**Work request:** Output, please, exactly those lines of the listing that come before the line with "Yemeksepeti'nde Sipariş Ver (259, 1328)", along with that line itself.

**Supplied data:**
*** Begin section ***

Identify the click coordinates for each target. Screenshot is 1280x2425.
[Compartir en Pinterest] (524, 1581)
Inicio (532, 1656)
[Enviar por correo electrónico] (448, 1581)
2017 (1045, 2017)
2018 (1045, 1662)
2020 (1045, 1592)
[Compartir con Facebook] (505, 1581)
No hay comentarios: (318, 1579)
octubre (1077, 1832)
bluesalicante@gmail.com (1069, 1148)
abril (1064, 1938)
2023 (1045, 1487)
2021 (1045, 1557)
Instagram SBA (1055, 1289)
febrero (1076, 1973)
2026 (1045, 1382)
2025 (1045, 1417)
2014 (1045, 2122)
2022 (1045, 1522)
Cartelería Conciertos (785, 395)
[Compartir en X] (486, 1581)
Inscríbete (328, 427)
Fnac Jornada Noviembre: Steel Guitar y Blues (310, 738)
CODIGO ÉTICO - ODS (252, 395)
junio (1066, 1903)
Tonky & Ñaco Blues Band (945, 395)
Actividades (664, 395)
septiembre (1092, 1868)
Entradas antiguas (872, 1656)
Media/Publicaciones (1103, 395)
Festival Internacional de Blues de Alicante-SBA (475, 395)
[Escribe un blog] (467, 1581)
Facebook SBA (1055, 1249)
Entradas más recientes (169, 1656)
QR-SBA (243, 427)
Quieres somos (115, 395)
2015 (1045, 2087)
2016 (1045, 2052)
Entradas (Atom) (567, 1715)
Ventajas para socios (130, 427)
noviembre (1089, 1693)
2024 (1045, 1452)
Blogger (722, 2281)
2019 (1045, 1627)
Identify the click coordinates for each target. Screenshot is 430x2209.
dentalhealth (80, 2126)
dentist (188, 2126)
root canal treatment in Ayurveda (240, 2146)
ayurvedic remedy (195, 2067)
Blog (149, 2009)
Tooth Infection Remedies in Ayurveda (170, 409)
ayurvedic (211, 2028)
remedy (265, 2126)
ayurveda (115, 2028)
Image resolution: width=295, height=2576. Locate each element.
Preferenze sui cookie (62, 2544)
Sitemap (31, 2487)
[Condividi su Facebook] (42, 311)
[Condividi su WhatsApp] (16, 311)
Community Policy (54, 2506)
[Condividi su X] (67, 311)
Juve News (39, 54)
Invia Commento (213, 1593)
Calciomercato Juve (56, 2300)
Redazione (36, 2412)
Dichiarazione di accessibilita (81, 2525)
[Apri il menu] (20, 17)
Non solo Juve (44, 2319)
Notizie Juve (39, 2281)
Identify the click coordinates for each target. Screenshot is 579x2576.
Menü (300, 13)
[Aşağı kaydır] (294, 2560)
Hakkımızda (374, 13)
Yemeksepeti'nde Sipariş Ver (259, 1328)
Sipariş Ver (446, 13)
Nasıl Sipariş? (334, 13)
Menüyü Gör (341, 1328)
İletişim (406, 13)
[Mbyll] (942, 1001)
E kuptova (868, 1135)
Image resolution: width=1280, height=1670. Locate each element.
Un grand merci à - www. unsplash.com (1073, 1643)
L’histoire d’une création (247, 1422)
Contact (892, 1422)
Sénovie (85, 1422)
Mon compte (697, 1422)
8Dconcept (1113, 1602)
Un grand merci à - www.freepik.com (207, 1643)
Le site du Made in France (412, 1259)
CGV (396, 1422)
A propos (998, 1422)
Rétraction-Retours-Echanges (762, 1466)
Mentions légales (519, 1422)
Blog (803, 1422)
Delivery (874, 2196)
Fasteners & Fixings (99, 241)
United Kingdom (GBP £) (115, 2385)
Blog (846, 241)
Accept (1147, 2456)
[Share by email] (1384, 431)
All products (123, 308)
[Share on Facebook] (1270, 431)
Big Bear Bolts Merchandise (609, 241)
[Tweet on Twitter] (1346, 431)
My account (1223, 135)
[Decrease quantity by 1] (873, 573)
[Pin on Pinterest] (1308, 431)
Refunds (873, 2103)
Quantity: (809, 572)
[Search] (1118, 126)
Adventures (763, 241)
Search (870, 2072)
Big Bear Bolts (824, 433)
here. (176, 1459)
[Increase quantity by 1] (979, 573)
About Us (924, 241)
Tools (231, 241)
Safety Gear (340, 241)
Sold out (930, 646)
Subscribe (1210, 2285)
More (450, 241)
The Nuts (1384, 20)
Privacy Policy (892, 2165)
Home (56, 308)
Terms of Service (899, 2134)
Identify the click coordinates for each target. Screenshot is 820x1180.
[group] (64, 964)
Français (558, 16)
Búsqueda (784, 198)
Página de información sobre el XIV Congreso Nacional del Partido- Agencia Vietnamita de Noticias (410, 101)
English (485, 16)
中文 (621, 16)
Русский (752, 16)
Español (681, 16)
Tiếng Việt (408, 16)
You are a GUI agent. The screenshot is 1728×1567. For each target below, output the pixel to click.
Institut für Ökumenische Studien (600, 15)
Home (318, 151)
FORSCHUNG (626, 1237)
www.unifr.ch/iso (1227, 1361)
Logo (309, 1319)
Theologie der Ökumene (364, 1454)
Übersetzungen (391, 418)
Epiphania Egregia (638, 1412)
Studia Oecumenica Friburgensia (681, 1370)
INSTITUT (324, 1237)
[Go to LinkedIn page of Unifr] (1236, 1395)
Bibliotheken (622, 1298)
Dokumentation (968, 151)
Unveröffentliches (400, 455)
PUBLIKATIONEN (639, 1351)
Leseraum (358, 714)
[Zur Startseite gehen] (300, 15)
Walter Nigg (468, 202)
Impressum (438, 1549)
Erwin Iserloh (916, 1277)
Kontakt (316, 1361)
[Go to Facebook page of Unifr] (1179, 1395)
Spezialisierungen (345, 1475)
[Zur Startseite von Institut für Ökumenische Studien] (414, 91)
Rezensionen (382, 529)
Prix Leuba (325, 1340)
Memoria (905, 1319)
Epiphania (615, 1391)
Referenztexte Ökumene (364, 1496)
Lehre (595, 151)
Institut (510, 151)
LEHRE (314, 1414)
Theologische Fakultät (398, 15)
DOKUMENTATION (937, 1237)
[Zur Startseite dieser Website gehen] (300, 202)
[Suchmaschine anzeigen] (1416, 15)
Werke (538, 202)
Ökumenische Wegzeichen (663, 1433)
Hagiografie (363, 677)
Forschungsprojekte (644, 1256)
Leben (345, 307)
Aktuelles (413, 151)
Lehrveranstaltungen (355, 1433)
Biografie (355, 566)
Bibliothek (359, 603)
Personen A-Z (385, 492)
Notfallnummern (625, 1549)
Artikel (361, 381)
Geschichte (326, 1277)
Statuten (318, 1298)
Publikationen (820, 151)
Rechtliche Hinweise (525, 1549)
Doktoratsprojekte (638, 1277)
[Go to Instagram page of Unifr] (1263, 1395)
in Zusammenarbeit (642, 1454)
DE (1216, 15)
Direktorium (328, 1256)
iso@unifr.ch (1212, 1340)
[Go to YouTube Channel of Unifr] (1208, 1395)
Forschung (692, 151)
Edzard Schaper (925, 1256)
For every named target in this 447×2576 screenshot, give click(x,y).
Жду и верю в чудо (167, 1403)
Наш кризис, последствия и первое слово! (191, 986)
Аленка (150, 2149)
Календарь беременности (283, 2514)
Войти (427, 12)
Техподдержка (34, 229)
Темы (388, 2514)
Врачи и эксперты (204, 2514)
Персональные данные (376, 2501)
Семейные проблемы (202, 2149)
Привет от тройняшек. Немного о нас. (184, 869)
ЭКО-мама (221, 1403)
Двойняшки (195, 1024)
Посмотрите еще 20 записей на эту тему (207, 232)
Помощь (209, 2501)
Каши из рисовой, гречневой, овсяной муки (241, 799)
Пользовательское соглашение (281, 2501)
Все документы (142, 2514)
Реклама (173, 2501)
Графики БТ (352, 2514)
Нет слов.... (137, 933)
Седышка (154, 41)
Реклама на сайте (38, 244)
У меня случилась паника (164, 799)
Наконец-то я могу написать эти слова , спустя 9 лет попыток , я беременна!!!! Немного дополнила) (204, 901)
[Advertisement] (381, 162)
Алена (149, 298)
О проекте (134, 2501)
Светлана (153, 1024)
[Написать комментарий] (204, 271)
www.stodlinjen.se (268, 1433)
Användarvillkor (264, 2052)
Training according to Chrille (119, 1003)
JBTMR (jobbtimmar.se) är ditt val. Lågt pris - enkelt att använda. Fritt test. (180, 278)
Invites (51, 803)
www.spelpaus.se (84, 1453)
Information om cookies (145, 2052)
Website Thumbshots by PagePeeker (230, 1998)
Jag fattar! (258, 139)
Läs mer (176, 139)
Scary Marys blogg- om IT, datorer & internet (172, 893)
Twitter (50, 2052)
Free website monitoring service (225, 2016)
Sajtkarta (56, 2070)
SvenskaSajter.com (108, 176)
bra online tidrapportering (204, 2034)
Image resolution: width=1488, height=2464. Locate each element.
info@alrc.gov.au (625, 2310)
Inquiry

*** End section ***

**Solution below:**
Identify the click coordinates for each target. Screenshot is 1280x2425.
[Compartir en Pinterest] (524, 1581)
Inicio (532, 1656)
[Enviar por correo electrónico] (448, 1581)
2017 (1045, 2017)
2018 (1045, 1662)
2020 (1045, 1592)
[Compartir con Facebook] (505, 1581)
No hay comentarios: (318, 1579)
octubre (1077, 1832)
bluesalicante@gmail.com (1069, 1148)
abril (1064, 1938)
2023 (1045, 1487)
2021 (1045, 1557)
Instagram SBA (1055, 1289)
febrero (1076, 1973)
2026 (1045, 1382)
2025 (1045, 1417)
2014 (1045, 2122)
2022 (1045, 1522)
Cartelería Conciertos (785, 395)
[Compartir en X] (486, 1581)
Inscríbete (328, 427)
Fnac Jornada Noviembre: Steel Guitar y Blues (310, 738)
CODIGO ÉTICO - ODS (252, 395)
junio (1066, 1903)
Tonky & Ñaco Blues Band (945, 395)
Actividades (664, 395)
septiembre (1092, 1868)
Entradas antiguas (872, 1656)
Media/Publicaciones (1103, 395)
Festival Internacional de Blues de Alicante-SBA (475, 395)
[Escribe un blog] (467, 1581)
Facebook SBA (1055, 1249)
Entradas más recientes (169, 1656)
QR-SBA (243, 427)
Quieres somos (115, 395)
2015 (1045, 2087)
2016 (1045, 2052)
Entradas (Atom) (567, 1715)
Ventajas para socios (130, 427)
noviembre (1089, 1693)
2024 (1045, 1452)
Blogger (722, 2281)
2019 (1045, 1627)
Identify the click coordinates for each target. Screenshot is 430x2209.
dentalhealth (80, 2126)
dentist (188, 2126)
root canal treatment in Ayurveda (240, 2146)
ayurvedic remedy (195, 2067)
Blog (149, 2009)
Tooth Infection Remedies in Ayurveda (170, 409)
ayurvedic (211, 2028)
remedy (265, 2126)
ayurveda (115, 2028)
Image resolution: width=295, height=2576. Locate each element.
Preferenze sui cookie (62, 2544)
Sitemap (31, 2487)
[Condividi su Facebook] (42, 311)
[Condividi su WhatsApp] (16, 311)
Community Policy (54, 2506)
[Condividi su X] (67, 311)
Juve News (39, 54)
Invia Commento (213, 1593)
Calciomercato Juve (56, 2300)
Redazione (36, 2412)
Dichiarazione di accessibilita (81, 2525)
[Apri il menu] (20, 17)
Non solo Juve (44, 2319)
Notizie Juve (39, 2281)
Identify the click coordinates for each target. Screenshot is 579x2576.
Menü (300, 13)
[Aşağı kaydır] (294, 2560)
Hakkımızda (374, 13)
Yemeksepeti'nde Sipariş Ver (259, 1328)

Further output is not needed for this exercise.